What this task involves>
Arrange the rows below as a numbered list, leaving out any blank lines.

Information supplied>

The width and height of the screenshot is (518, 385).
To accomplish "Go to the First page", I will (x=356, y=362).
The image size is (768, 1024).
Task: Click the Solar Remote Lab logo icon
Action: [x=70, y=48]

Response to the exercise>
1. The width and height of the screenshot is (518, 385).
2. To accomplish "Go to the First page", I will (x=356, y=362).
3. The image size is (768, 1024).
4. Task: Click the Solar Remote Lab logo icon
5. Action: [x=70, y=48]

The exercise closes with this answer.